[Start of section]

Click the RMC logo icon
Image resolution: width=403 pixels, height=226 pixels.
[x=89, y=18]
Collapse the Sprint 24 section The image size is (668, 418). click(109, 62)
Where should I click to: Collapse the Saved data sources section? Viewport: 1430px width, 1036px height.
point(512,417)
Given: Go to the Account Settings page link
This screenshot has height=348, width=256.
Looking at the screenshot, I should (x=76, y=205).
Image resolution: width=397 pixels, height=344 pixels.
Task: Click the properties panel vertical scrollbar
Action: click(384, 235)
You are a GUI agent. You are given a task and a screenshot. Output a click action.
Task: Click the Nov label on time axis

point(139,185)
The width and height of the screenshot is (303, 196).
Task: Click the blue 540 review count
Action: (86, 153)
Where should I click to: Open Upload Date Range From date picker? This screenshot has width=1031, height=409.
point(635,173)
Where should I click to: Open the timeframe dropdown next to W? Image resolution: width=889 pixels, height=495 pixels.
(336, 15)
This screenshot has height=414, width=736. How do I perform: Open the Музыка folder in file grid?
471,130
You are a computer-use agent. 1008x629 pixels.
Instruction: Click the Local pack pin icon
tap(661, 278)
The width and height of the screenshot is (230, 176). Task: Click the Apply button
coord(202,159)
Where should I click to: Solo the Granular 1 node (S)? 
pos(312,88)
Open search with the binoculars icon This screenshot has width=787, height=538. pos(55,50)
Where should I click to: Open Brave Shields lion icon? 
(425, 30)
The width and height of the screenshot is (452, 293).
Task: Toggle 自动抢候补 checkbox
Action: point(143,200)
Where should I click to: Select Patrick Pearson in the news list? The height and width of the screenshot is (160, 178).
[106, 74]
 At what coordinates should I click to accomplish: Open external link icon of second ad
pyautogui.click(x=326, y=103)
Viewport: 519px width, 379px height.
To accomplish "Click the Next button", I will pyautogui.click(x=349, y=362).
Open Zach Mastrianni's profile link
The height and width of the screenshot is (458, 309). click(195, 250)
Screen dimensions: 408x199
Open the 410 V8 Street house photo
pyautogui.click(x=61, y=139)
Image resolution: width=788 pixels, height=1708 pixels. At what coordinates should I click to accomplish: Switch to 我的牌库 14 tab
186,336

[End of section]

TRY IT |
The records must be given again in full, exactly as they were written.

ANSWER TO THIS TASK |
Click the RMC logo icon
Image resolution: width=403 pixels, height=226 pixels.
[x=89, y=18]
Collapse the Sprint 24 section The image size is (668, 418). click(109, 62)
Where should I click to: Collapse the Saved data sources section? Viewport: 1430px width, 1036px height.
point(512,417)
Given: Go to the Account Settings page link
This screenshot has height=348, width=256.
Looking at the screenshot, I should (x=76, y=205).
Image resolution: width=397 pixels, height=344 pixels.
Task: Click the properties panel vertical scrollbar
Action: click(384, 235)
You are a GUI agent. You are given a task and a screenshot. Output a click action.
Task: Click the Nov label on time axis

point(139,185)
The width and height of the screenshot is (303, 196).
Task: Click the blue 540 review count
Action: (86, 153)
Where should I click to: Open Upload Date Range From date picker? This screenshot has width=1031, height=409.
point(635,173)
Where should I click to: Open the timeframe dropdown next to W? Image resolution: width=889 pixels, height=495 pixels.
(336, 15)
This screenshot has height=414, width=736. How do I perform: Open the Музыка folder in file grid?
471,130
You are a computer-use agent. 1008x629 pixels.
Instruction: Click the Local pack pin icon
tap(661, 278)
The width and height of the screenshot is (230, 176). Task: Click the Apply button
coord(202,159)
Where should I click to: Solo the Granular 1 node (S)? 
pos(312,88)
Open search with the binoculars icon This screenshot has width=787, height=538. pos(55,50)
Where should I click to: Open Brave Shields lion icon? 
(425, 30)
The width and height of the screenshot is (452, 293).
Task: Toggle 自动抢候补 checkbox
Action: point(143,200)
Where should I click to: Select Patrick Pearson in the news list? The height and width of the screenshot is (160, 178).
[106, 74]
 At what coordinates should I click to accomplish: Open external link icon of second ad
pyautogui.click(x=326, y=103)
Viewport: 519px width, 379px height.
To accomplish "Click the Next button", I will pyautogui.click(x=349, y=362).
Open Zach Mastrianni's profile link
The height and width of the screenshot is (458, 309). click(195, 250)
Screen dimensions: 408x199
Open the 410 V8 Street house photo
pyautogui.click(x=61, y=139)
Image resolution: width=788 pixels, height=1708 pixels. At what coordinates should I click to accomplish: Switch to 我的牌库 14 tab
186,336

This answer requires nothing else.